Try it: Render the entries from the first line through the line containing "center [172, 324]." as a Markdown table with the columns No. and Line, numbering each row and omitting blank lines.

Segment Start: Supplied material

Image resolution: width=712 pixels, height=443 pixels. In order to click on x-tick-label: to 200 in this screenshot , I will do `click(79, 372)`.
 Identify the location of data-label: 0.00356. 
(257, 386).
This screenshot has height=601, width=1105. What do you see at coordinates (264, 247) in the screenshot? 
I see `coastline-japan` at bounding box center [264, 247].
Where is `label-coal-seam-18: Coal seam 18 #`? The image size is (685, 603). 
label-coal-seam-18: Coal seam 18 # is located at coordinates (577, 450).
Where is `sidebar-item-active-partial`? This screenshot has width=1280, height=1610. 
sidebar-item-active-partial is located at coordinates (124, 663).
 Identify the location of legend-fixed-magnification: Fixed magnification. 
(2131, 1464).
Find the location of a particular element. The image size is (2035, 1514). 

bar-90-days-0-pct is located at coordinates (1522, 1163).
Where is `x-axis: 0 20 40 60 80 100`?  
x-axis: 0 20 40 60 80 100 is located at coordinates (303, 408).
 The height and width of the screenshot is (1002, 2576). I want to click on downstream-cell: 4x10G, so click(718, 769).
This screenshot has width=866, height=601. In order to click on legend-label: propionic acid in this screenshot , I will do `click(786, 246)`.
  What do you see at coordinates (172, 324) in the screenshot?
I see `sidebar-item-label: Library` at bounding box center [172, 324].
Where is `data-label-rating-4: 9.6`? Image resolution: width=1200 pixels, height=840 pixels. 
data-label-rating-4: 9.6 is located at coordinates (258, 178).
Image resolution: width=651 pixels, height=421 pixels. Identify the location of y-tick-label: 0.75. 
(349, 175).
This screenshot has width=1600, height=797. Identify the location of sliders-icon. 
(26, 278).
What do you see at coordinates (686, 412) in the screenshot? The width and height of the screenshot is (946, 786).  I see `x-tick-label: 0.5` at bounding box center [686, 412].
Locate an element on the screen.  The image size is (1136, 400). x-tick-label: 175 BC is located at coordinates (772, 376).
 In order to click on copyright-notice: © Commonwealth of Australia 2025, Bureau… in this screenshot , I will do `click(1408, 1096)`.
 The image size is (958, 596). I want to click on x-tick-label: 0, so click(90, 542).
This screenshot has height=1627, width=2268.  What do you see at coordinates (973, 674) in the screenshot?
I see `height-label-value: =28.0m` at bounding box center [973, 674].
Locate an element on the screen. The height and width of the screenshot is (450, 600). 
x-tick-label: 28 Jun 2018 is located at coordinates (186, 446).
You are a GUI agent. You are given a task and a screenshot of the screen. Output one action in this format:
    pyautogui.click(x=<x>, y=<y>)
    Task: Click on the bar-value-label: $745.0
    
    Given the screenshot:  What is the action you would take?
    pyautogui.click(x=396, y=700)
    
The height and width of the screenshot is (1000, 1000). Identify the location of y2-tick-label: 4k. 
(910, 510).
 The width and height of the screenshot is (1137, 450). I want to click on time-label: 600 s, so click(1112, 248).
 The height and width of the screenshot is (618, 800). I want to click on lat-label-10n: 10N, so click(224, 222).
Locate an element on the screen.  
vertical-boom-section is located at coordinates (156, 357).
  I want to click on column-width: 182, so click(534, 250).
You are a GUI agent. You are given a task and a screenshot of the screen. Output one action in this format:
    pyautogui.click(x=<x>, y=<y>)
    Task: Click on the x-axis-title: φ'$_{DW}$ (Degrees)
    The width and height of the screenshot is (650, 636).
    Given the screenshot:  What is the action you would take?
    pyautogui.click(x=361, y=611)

Segment End: Supplied material

Solution to this task:
| No. | Line |
|---|---|
| 1 | Image resolution: width=712 pixels, height=443 pixels. In order to click on x-tick-label: to 200 in this screenshot , I will do `click(79, 372)`. |
| 2 |  Identify the location of data-label: 0.00356.  |
| 3 | (257, 386). |
| 4 | This screenshot has height=601, width=1105. What do you see at coordinates (264, 247) in the screenshot?  |
| 5 | I see `coastline-japan` at bounding box center [264, 247]. |
| 6 | Where is `label-coal-seam-18: Coal seam 18 #`? The image size is (685, 603).  |
| 7 | label-coal-seam-18: Coal seam 18 # is located at coordinates (577, 450). |
| 8 | Where is `sidebar-item-active-partial`? This screenshot has width=1280, height=1610.  |
| 9 | sidebar-item-active-partial is located at coordinates (124, 663). |
| 10 |  Identify the location of legend-fixed-magnification: Fixed magnification.  |
| 11 | (2131, 1464). |
| 12 | Find the location of a particular element. The image size is (2035, 1514).  |
| 13 | bar-90-days-0-pct is located at coordinates (1522, 1163). |
| 14 | Where is `x-axis: 0 20 40 60 80 100`?   |
| 15 | x-axis: 0 20 40 60 80 100 is located at coordinates (303, 408). |
| 16 |  The height and width of the screenshot is (1002, 2576). I want to click on downstream-cell: 4x10G, so click(718, 769). |
| 17 | This screenshot has width=866, height=601. In order to click on legend-label: propionic acid in this screenshot , I will do `click(786, 246)`. |
| 18 |   What do you see at coordinates (172, 324) in the screenshot? |
| 19 | I see `sidebar-item-label: Library` at bounding box center [172, 324]. |